[Problem statement] From the line with "The image size is (572, 500)." through the line with "Click the circled", inclusive, return each line of the data below exactly and leave the rest out.

Collected data
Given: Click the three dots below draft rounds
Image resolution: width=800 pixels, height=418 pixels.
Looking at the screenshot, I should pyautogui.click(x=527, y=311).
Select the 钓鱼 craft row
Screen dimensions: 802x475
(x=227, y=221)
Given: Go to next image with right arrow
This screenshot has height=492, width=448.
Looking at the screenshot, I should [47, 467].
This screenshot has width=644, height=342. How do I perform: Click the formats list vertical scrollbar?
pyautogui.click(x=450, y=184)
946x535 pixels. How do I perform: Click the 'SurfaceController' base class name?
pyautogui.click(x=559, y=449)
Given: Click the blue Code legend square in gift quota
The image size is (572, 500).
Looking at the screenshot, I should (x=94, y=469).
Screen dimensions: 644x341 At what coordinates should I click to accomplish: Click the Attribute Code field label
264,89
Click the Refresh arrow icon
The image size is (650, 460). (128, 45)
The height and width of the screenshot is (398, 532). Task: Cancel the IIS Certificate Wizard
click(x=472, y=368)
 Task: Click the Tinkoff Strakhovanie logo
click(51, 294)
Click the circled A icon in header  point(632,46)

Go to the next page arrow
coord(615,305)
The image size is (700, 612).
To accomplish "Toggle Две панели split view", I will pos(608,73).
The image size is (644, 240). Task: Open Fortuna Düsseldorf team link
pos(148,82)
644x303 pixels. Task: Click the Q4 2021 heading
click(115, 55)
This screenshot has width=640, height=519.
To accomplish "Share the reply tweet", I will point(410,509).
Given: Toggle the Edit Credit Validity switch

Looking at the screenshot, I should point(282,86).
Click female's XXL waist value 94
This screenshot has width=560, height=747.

[Answer box]
The image size is (572, 500).
Looking at the screenshot, I should (x=94, y=469).
Screen dimensions: 644x341 At what coordinates should I click to accomplish: Click the Attribute Code field label
264,89
Click the Refresh arrow icon
The image size is (650, 460). (128, 45)
The height and width of the screenshot is (398, 532). Task: Cancel the IIS Certificate Wizard
click(x=472, y=368)
 Task: Click the Tinkoff Strakhovanie logo
click(51, 294)
Click the circled A icon in header  point(632,46)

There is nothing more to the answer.